Cylinder Head Repair Warning
Below is the illustration Alfa Parts created in the early 2000’s, to send out with 2-liter Victor Reinz head gaskets. The drawing is used with the permission of Jon Norman, of Alfa Parts, in Berkeley, California. I don’t know if other engine sizes are at risk; that’s a question for Jon or another Alfa engine wizard.
Sealant is needed because older 2-liter motors have oil galleys at the back of the block. Newer 2-liter motors don’t. All head gaskets used to come with sealant around the oil galley holes. Then, Reinz and other gasket manufacturers stopped putting sealant on their head gaskets, probably because the newer motors didn’t have the oil galleys and didn’t need it. So, because there was now no sealant where the older motors required it, the change put those of us who were rebuilding older engines at risk of oil and coolant mixing, unless someone took the time to warn us. Jon Norman was that first someone.
The sealant referred to in the diagram is Permatex Ultra Grey.

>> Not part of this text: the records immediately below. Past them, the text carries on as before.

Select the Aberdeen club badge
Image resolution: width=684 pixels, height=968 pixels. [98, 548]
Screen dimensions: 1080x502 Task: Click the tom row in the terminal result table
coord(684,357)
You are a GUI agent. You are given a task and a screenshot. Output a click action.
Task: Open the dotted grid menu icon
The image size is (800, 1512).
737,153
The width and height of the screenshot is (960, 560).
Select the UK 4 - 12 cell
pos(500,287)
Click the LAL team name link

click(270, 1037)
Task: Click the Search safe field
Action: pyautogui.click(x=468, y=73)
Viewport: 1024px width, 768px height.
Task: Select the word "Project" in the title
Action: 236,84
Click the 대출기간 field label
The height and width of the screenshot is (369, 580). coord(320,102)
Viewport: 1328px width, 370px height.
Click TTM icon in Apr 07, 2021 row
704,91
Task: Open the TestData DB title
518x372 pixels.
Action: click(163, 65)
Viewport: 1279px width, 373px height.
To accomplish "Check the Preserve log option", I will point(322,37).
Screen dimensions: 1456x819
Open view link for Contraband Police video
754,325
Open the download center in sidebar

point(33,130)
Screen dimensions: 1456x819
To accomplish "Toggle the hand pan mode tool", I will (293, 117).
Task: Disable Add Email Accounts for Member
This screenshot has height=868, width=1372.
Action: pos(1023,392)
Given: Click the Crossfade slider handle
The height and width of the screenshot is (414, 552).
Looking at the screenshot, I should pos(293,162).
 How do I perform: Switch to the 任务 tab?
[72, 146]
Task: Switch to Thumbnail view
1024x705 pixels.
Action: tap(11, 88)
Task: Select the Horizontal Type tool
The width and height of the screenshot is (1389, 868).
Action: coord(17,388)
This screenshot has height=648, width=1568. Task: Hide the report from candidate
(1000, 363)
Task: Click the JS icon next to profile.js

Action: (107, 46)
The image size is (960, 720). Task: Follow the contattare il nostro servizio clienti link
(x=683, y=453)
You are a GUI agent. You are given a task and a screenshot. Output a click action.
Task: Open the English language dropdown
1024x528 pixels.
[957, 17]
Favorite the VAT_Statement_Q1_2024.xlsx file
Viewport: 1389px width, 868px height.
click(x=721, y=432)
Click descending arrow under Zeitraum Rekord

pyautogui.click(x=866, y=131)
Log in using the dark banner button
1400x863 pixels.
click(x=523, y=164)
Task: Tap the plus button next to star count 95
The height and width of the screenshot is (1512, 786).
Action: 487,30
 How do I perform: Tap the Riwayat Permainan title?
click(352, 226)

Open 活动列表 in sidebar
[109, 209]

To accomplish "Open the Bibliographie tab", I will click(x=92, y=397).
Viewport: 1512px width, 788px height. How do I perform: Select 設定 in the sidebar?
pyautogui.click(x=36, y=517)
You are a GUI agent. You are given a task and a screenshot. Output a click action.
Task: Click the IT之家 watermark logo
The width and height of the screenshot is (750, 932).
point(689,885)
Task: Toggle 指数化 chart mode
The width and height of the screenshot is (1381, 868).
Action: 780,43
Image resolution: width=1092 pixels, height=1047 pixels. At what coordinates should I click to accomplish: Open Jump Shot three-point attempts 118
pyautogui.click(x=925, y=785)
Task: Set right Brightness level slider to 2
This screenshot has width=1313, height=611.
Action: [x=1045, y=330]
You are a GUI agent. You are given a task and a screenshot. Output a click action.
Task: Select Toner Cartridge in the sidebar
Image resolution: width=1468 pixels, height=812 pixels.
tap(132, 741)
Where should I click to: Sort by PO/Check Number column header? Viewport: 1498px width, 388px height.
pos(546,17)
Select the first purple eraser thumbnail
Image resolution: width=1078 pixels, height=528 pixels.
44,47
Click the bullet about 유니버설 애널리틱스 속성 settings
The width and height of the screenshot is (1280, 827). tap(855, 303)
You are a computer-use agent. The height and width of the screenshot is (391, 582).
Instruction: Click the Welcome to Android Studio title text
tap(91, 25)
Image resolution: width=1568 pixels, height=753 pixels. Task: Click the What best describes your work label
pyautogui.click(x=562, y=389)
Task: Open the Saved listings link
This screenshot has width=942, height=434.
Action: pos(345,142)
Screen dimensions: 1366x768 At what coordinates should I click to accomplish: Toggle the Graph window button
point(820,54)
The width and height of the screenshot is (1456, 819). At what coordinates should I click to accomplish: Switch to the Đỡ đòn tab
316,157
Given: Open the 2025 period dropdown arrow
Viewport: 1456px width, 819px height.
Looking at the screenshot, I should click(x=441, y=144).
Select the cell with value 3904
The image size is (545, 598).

Weber carb backing plate; make your own
I did not like the flimsy backing plate that was sold by PiperCross when we were building my 2L engine, so I had one cut from a template made from an ITG backing plate. Mine is slightly modified to fit my 1967 with 2L motor. If you download my pattern, I suggest you make a paper or card pattern to test the fit on your car before going to the time and expense of creating one out of metal. I used stainless steel that was cut by a friend’s waterjet machine.